■ GOAL OF THE EXERCISE: In the entries below, begin at the line with "The height and width of the screenshot is (832, 1024)." and stop after the line with "Image resolution: width=522"; output those lines exactly and omit the pictures.

■ EXTRACTED MATERIAL:
--------------------------------------------------
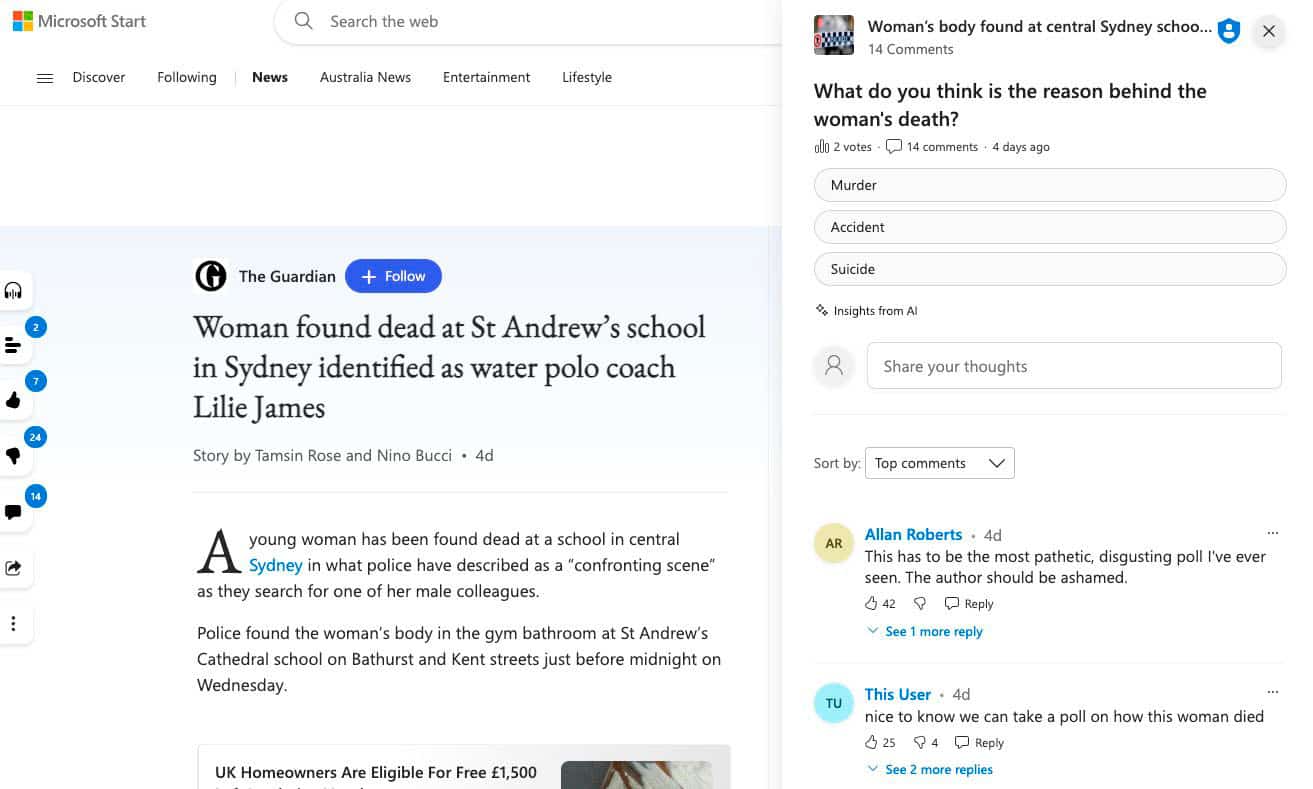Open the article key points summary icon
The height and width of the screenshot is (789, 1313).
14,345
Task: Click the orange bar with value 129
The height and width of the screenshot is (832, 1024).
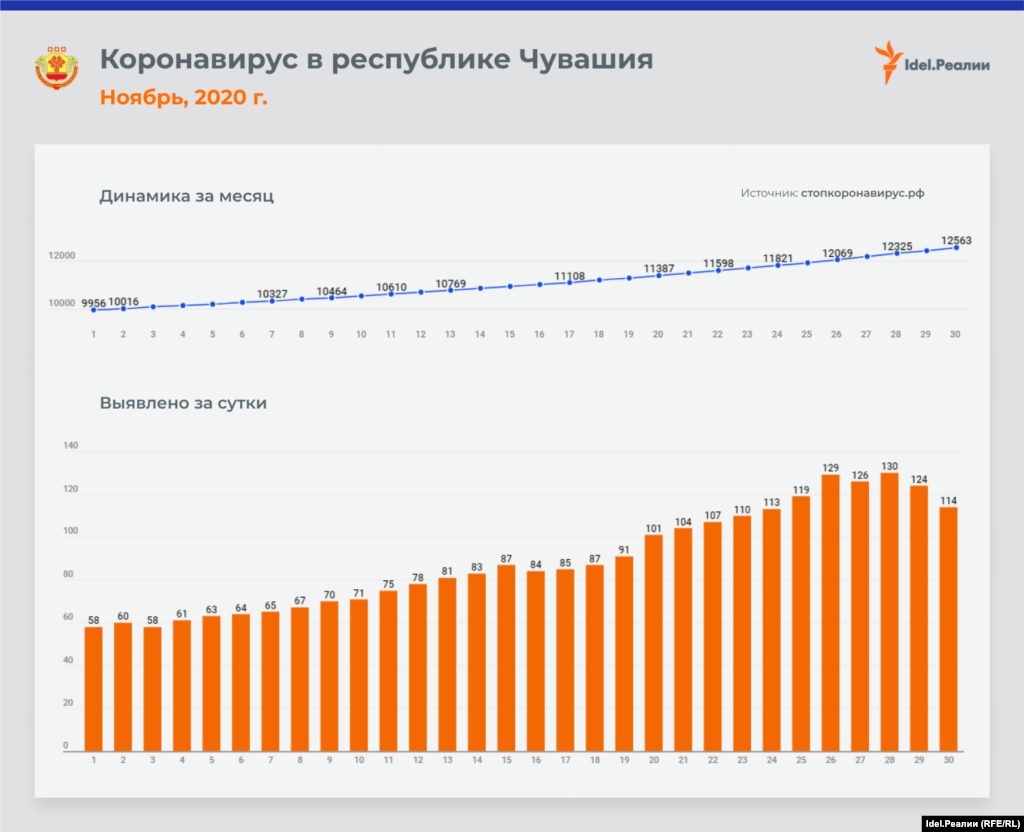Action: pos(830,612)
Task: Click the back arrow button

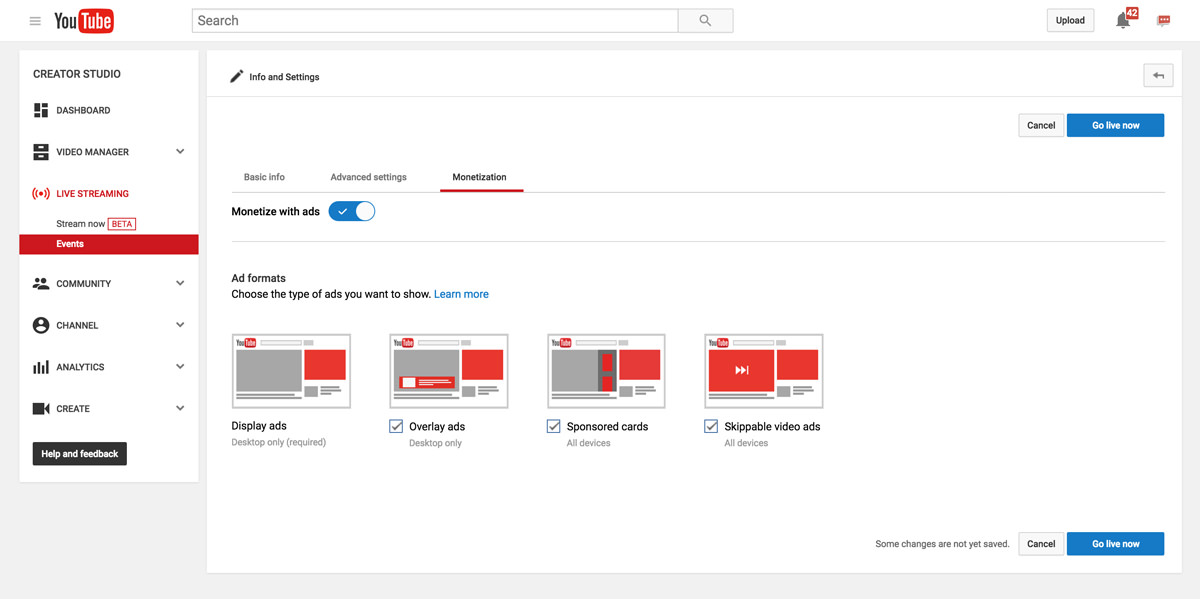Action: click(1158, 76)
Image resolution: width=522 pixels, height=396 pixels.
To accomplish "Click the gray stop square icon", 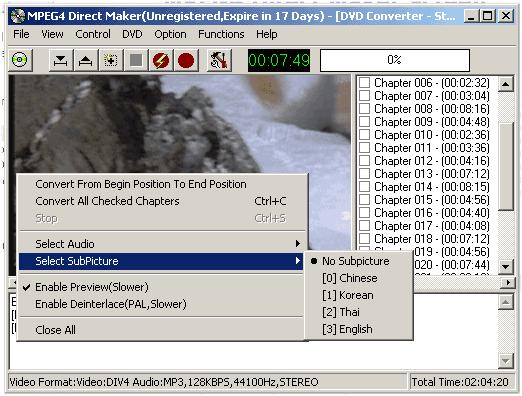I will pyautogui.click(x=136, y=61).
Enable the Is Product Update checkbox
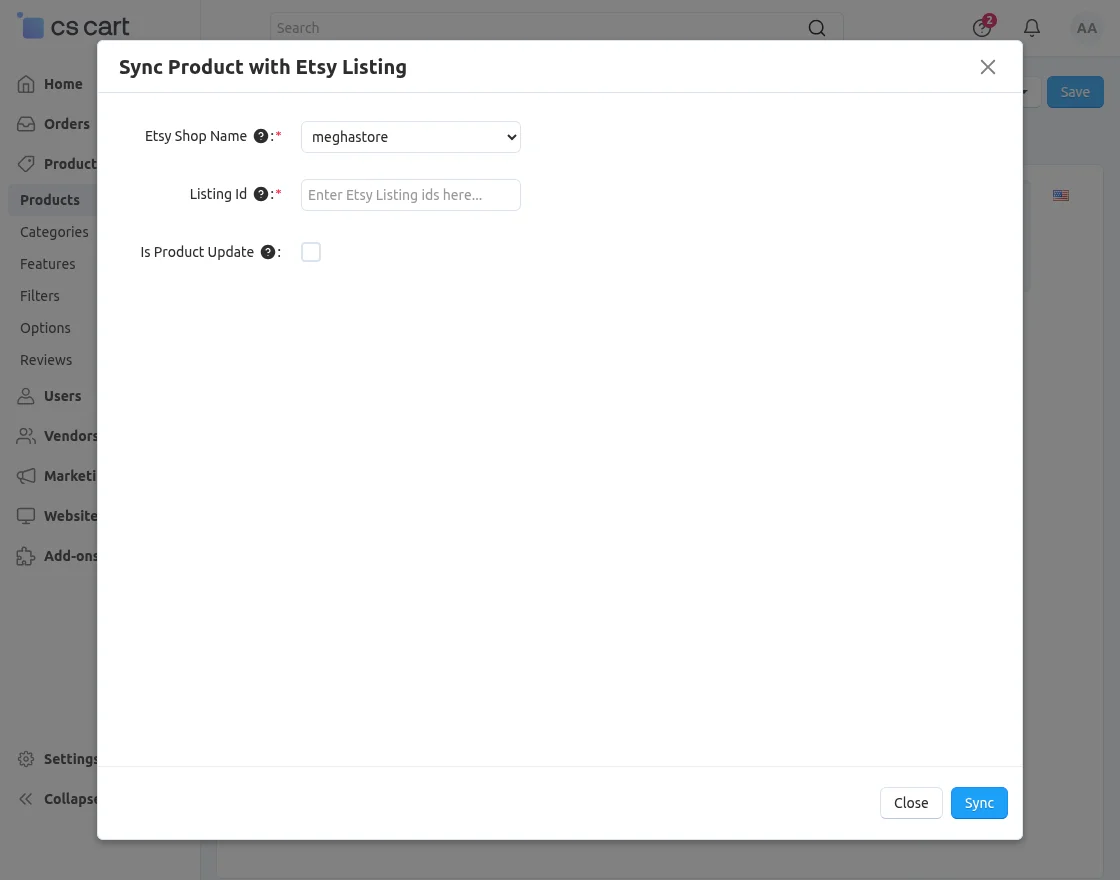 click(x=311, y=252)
--------------------------------------------------
■ SOLUTION:
The height and width of the screenshot is (832, 1024).
Action: pos(830,612)
Task: Click the back arrow button

Action: click(1158, 76)
Image resolution: width=522 pixels, height=396 pixels.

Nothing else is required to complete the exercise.